One thing is certain: 41 Puritans and about 90 Indians had a party in the autumn of 1621. But they probably did not call it a "Thanksgiving" - "Thanksgivings" were Puritan religious holidays that were preceded by days of fasting and humiliation.

Thanksgiving as we know it developed a hundred years or so after 1621. Puritanical New Englanders who disapproved of religious holidays celebrated it in the end of December, as a secular anti-Christmas. Looking back at the distant past, they pounced on a few sentences in a letter from Plymouth, and imagined a holiday that celebrated the triumphant courage of the Plymouth Puritans (whom they renamed "Pilgrims").
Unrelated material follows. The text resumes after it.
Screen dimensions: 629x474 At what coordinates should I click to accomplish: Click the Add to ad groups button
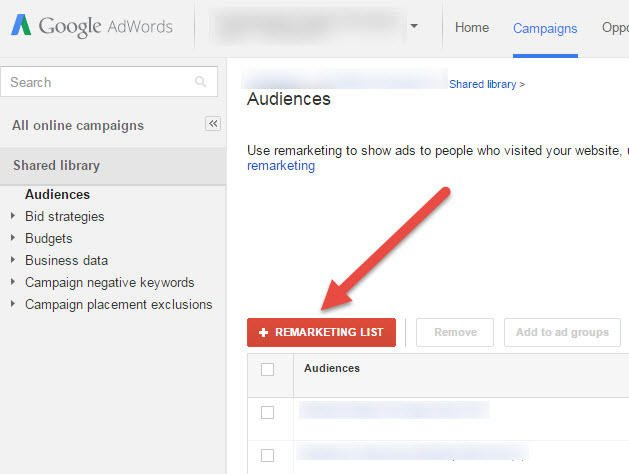tap(562, 332)
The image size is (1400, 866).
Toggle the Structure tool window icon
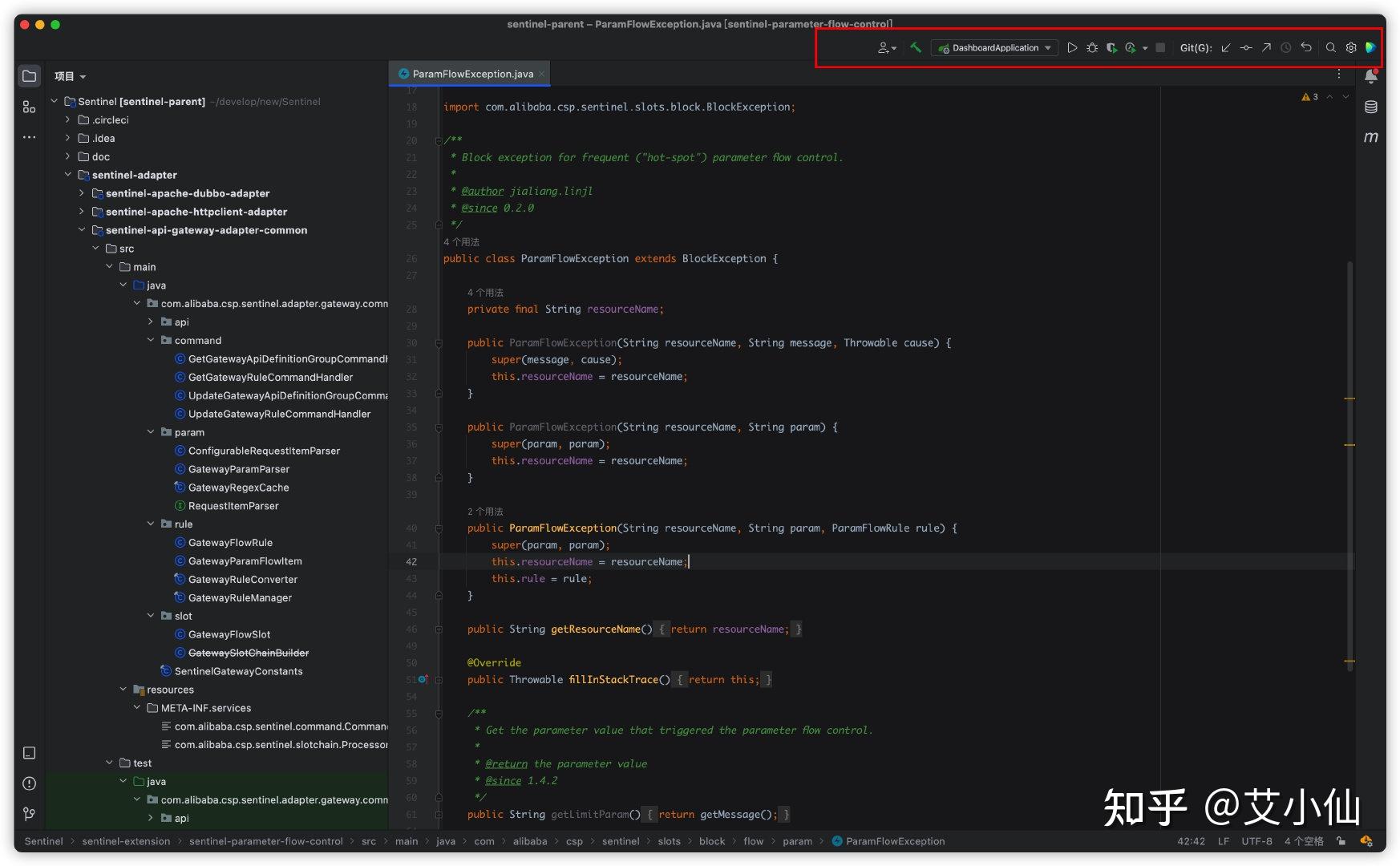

When we reexamine the same sentences in the context of current historical understandings of first contact between Native Americans and English Puritans, there are many surprises:

  • Turkey wasn't necessarily the center of the meal. There was definitely venison, and probably quite a bit of fish. Some scholars imagine that the party was more like a traditional Wampanoag beachside clambake than an English feast because the Wampanoags outnumbered the Puritans 2 to 1. The English had spent most of their time and energy in their first year learning how to cultivate and prepare Native American foods. It is quite likely that the food  - and the party -  had a distinctly Native American flavor.

  • It was definitely a party. It went on for three days. The record shows that there were also games: footraces and target shooting and other contests of skill. Also, the Puritans believed alcohol was much healthier than water, and they are unlikely to have feasted without drinking quite a bit. 

  • There is no evidence that they sat at a long table. It had been quite a struggle to build the seven houses that the 41 surviving settlers shared -- there had not been time to build furniture. There could have been trestle tables, but it is very hard to make a case for chairs. The party probably resembled an outdoor  keg party rather than an indoor white-tablecloth affair.

  • Many might think of the English as more technologically or culturally advanced than their Native American teachers, but in the first year the English had been the ones doing the learning. The Wampanoags who showed them the ropes were comparatively more advanced in terms of agriculture and medicine, and they were far more cosmopolitan than the English, in part because they were in the midst of great cultural changes and developments brought on by more than a century of contact with Europeans before the Puritans arrived.

  • The English were quite anxious about water. Not only did they think it was unhealthy to drink too much of it, they also believed that it was very dangerous to bathe in it. The English at that first celebration probably washed their clothes before the party; the Indians probably washed their bodies. It took centuries for English settlers to adopt the strange Native American practice of bathing.

  • It is probably a mistake to think of the first Thanksgiving as the triumph of either cultural group over the other; it was a collaborative feast that celebrated a peace between the Indians and the English which would last for more than 50 years. The "Day of Mourning" staged every year since 1970 in Plymouth as an anti-Thanksgiving mourns the entire 500-year history of colonialism, but it doesn't have much to do with the harvest festival of 1621. On the contrary, it draws more from the Puritan tradition of always pairing a day of humiliation and fasting with a day of feasting and thanksgiving.

  • Thanksgiving as we know it has its roots in the secular ancestor worship of eighteenth and nineteenth century Puritans. It became a national holiday during the American Civil War, when the editor Sarah Josepha Hale convinced Abraham Lincoln that Americans needed a "Union" holiday that would help to bring the nation together in wartime.

The Thanksgiving tradition has always been as much about constructing an American community in the present, as it has been about reconstructing an almost inaccessible past. We are free to interpret, imagine, and reinvent Thanksgiving as we see fit. This time, let's imagine a rollicking and joyful party that set the stage for at least 50 years of peaceful intercultural collaboration and mutual discovery.